Por favor, que nadie vea el serrín en el suelo de la taberna.
Agatha, deberías tener vergüenza.
Pero sólo quiero ver bailar a las chicas.
Sigue siendo espiar.
Es un sitio público. Si fuese hombre, podría sentarme a una mesa y mirar. Miraré por este agujero, y a nadie le importará.
Pero no eres un hombre. Eres una dama, y esto es indigno.
¿A quién haré daño?
¿Qué te parecería si alguien espiara desde el otro lado del agujero?
Se estremeció ante la idea. Quizá no lo usara del todo.

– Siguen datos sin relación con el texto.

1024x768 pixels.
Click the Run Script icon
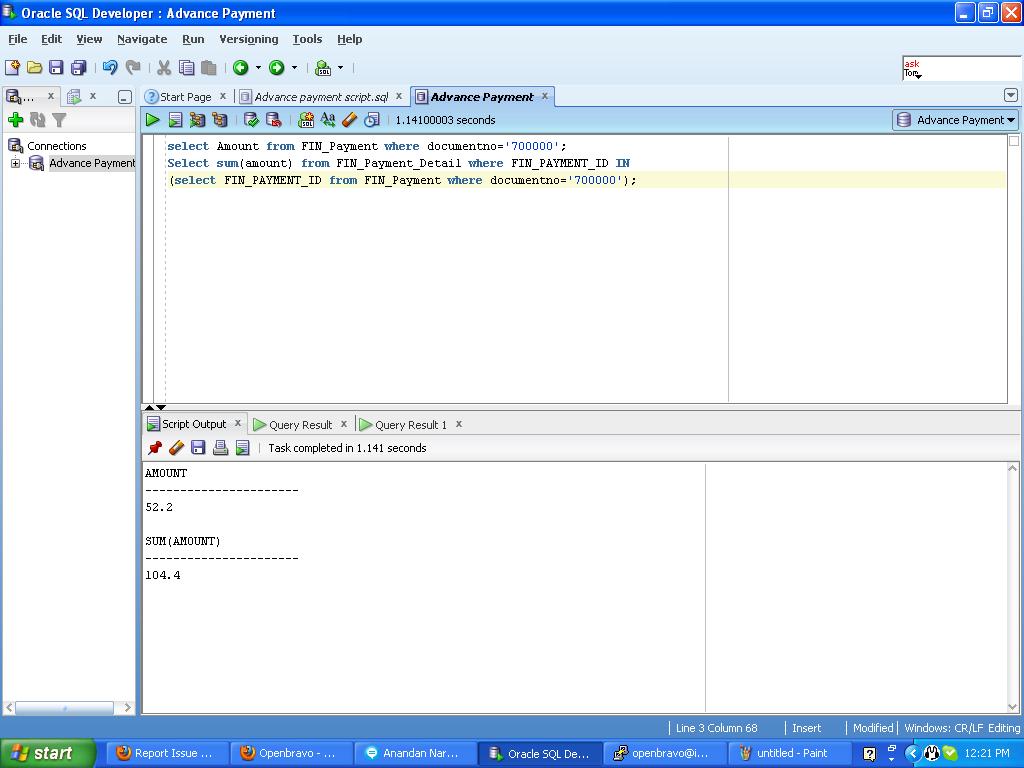tap(175, 120)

Cuando sacó el berbiquí, le pareció que todo el serrín caía de su lado. Apretó la cara contra la pared y espió por el agujero. Negro total. Sintió la madera fresca contra el rostro ardiente, y experimentó otra vez la sensación de que los que vivían arriba sabían lo que estaba haciendo.

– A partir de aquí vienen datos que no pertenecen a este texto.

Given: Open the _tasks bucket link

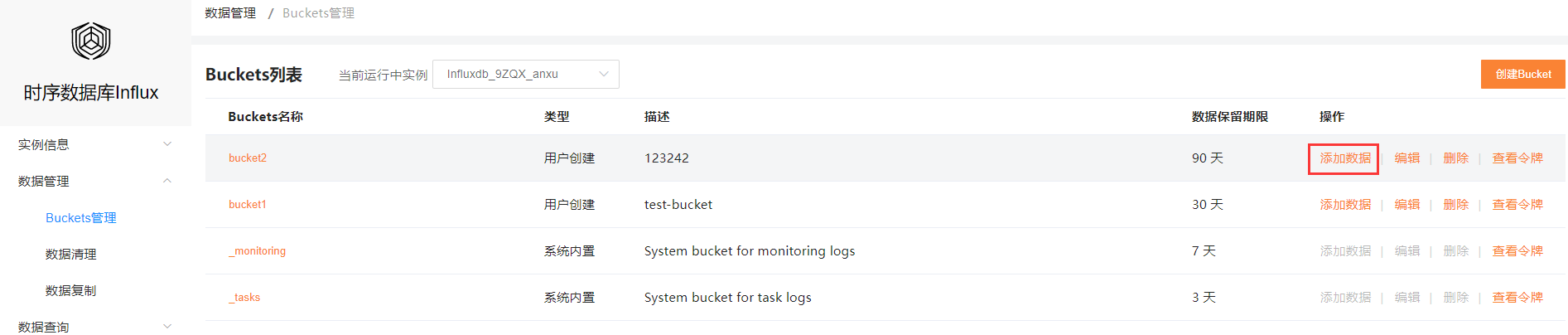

Dejó el taladro y con tres golpes secos colocó el clavo en la pared. Conteniendo el aliento, se detuvo y miró hacia el techo, procurando detectar el menor movimiento. Todo estaba silencioso. Soltó el aliento, colgó la muestra sobre el agujero y devolvió el taburete de Willy a su sitio. Luego, barrió con cuidado las virutas de madera y las ocultó bajo unos trapos en el bote de desperdicios, apagó la vela y volvió al apartamento.
Pero no pudo dormir el resto de la noche. Las actividades clandestinas a las tres de la madrugada no eran para el temperamento de Agatha. Tenía los nervios tensos y se sentía como si le hubiese dado dispepsia. Oyó un tren traquetear cruzando el pueblo. Cerca de la madrugada, el coro de aullidos de los coyotes. Vio el cielo pasar del negro al índigo, y al azul claro. Oyó pasar al que encendía las lámparas, apagándolas, cerrando las portezuelas, cada vez más cerca, hasta que pasó bajo su ventana y después, en dirección contraria. Oyó al vaquero del pueblo juntar las vacas de los cobertizos traseros y llevarlas por la calle principal a la pradera, a pasar el día. El cencerro amortiguado de la vaca líder que se iba apagando en la distancia… hasta que, por fin, se durmió.
La despertó la primera cliente de la mañana golpeando la puerta del negocio, abajo. A partir de eso, el día fue desastroso. Maltrató a la pobre Violet y se impacientó con las preguntas de Willy. En Gilded Cage estalló una riña y, cuando Jack Hogg echó a los dos rivales a la acera, el impulso los llevó en dirección a la tienda, y el codo de uno de ellos rompió uno de los paneles de la vidriera. Cuando Gandy fue a disculparse y se ofreció a pagar los daños, lo trató de una manera espantosa y se fue enfadado, ceñudo. El mudo, Marcus Delahunt, le llevó una camisa con una costura rota, pero la bobina de la máquina de coser se enredó y el hilo formó un nido al costado de la costura. Delahunt la vio golpear cosas, irritada, le tocó los hombros para calmarla y se sentó a ver de qué se trataba el problema: en la bobina habían quedado atrapadas dos hilachas azules. Le preguntó por señas si tenía aceite. Le entregó una lata con una punta larga y angosta, y Marcus colocó aceite en veinte puntos diferentes, hizo girar en las dos direcciones el volante, se levantó del taburete y le hizo un ademán florido hacia la máquina, como si se la presentara.